◆ **PROBLEM DETAILS**: In the entries below, the lines from the one with "Task: Click the" through the one with "The width and height of the screenshot is (387, 328)." are to be copied exactly; both ends count.

◆ **RECORDED INFORMATION**:
== Segment start ==

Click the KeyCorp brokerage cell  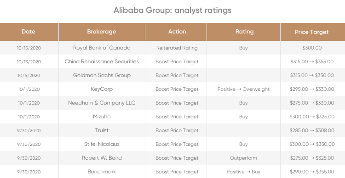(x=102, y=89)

== Segment end ==
== Segment start ==

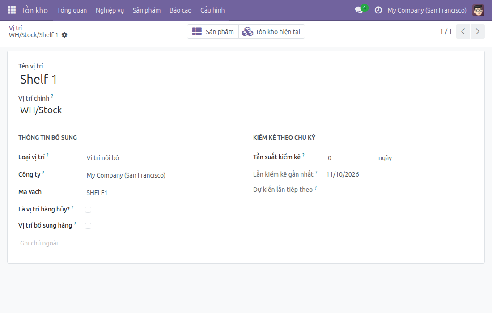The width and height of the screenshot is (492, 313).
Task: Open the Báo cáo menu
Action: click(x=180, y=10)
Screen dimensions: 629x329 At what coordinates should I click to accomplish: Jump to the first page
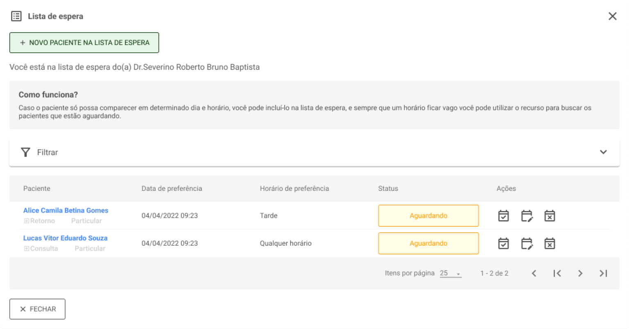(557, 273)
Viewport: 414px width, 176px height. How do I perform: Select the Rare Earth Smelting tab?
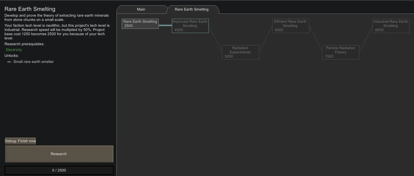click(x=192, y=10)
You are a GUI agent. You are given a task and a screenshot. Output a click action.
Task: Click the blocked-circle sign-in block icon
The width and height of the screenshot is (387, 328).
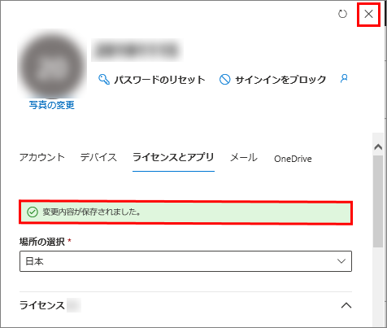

== Segment end ==

◆ **RESULT BELOW**:
Task: Click the blocked-circle sign-in block icon
The width and height of the screenshot is (387, 328).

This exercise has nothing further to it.